Récemment, l’Union européenne a réitéré sa ligne dure…
Les récentes fermetures européennes ont été décidées pour des raisons électorales. Le thème est d'essayer de vaincre les forces souverainistes, en acceptant une partie de leurs indications. Mais il y a aussi un enjeu culturel lié à la façon dont on pose les questions.

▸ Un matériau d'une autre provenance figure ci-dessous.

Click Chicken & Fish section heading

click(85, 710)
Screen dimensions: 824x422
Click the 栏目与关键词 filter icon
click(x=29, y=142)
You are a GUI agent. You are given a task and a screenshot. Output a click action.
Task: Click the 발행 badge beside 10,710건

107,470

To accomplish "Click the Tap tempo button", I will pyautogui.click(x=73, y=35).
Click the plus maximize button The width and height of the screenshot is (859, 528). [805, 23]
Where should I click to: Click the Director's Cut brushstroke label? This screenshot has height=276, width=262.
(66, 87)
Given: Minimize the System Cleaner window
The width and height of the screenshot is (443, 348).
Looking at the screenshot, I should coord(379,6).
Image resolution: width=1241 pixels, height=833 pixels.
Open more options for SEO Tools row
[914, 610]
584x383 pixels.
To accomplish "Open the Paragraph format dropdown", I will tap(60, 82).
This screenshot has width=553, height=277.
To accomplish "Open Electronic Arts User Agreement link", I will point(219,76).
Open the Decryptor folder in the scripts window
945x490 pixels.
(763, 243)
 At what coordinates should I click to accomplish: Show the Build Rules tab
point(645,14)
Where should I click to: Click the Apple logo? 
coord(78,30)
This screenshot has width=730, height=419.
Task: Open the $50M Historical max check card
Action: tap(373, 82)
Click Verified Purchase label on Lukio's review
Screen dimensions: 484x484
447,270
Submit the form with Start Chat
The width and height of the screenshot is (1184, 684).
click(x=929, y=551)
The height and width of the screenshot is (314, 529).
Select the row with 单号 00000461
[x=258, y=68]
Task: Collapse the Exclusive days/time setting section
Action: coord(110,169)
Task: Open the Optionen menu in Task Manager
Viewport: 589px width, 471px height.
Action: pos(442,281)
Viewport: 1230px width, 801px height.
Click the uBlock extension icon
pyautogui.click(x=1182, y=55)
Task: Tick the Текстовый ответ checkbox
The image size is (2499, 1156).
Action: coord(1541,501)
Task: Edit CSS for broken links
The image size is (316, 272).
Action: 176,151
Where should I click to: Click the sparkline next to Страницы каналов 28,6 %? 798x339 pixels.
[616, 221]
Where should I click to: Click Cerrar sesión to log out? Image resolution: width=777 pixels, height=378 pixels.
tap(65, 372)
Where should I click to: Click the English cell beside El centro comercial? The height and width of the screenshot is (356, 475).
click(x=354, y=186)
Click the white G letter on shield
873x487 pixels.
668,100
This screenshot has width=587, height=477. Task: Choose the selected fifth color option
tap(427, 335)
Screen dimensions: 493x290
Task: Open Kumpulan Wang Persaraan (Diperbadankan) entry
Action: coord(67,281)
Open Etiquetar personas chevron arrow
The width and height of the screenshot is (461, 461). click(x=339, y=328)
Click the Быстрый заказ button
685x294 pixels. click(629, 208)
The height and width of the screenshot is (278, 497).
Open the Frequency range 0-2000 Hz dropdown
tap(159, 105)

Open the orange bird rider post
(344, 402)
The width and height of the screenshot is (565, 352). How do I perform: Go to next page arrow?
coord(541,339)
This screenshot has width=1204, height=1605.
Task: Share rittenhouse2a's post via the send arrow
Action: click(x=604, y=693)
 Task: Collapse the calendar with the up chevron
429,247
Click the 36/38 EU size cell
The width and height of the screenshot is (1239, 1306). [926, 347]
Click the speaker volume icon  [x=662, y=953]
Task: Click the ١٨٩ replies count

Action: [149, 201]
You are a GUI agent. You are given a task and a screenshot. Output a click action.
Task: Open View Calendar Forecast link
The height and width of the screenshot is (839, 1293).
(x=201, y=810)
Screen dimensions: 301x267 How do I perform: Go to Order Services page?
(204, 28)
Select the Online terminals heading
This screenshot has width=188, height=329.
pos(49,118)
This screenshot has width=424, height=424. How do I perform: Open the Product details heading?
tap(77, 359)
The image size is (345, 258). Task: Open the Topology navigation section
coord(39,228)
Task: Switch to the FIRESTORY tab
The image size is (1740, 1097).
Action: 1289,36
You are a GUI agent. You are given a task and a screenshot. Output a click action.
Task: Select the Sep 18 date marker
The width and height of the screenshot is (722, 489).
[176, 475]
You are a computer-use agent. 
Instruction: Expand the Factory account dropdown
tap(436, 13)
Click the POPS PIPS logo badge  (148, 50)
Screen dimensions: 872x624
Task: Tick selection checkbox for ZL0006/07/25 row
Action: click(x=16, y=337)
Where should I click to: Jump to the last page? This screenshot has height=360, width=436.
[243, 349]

Si l’on demande aux citoyens moyens : « Que pensez-vous de l’immigration ? », c’est une chose. Mais si l'on demande : « Voulez-vous des médecins et des infirmières ? », c'est une tout autre chose. Alors, « Voulez-vous des gens qui s’occupent de vos proches ? Des questions plus précises nous mèneraient à de meilleures réponses et à de meilleurs raisonnements. Vous pouvez donc réfléchir à ce que cela prendrait.
En pensant aux migrants économiques, parmi les solutions je pense à la figure du « parrain », des figures de référence qui aident à l'intégration et garantissent l'emploi. Concernant les réfugiés, il existe déjà de nombreuses solutions, mais il n’existe aucune volonté politique pour les appliquer et les mettre en œuvre. Au Canada par exemple, il existe des parrainages privés : organismes, associations, groupes religieux qui sont disponibles pour accueillir à leurs frais.
Un autre outil est celui des couloirs humanitaires et je pourrais continuer. Il faut avant tout une volonté politique…
Comment se construit une véritable intégration ?
Le terme intégration suscite des discussions, mais il n’existe pas d’alternative. Il faut partir de trois points fixes pour ceux qui arrivent.
Le premier est d'avoir une vie digne dans le nouveau pays, le deuxième vient de la relation et de l'échange avec les habitants, le troisième de la possibilité et du désir de faire partie de cette communauté à travers l'instrument de la citoyenneté.
Souvent, tout cela n’arrive pas et l’obstacle réside dans les institutions qui sont souvent discriminatoires à l’égard des immigrés. Pensons aux critères d'attribution des logements sociaux ou de fourniture de nombreux services.
Diverses associations ont dénoncé la situation, mais cela ne suffit pas, notamment parce que les immigrés ne protestent pas.
Ils sont les premiers à accepter une certaine subordination et cette mixité ne favorise pas une véritable immigration. Cette tâche n’incombe pas seulement à la politique, mais aussi à la société et au marché. Lorsque l’économie croît, il existe une plus grande possibilité d’absorber l’immigration en tant que main-d’œuvre.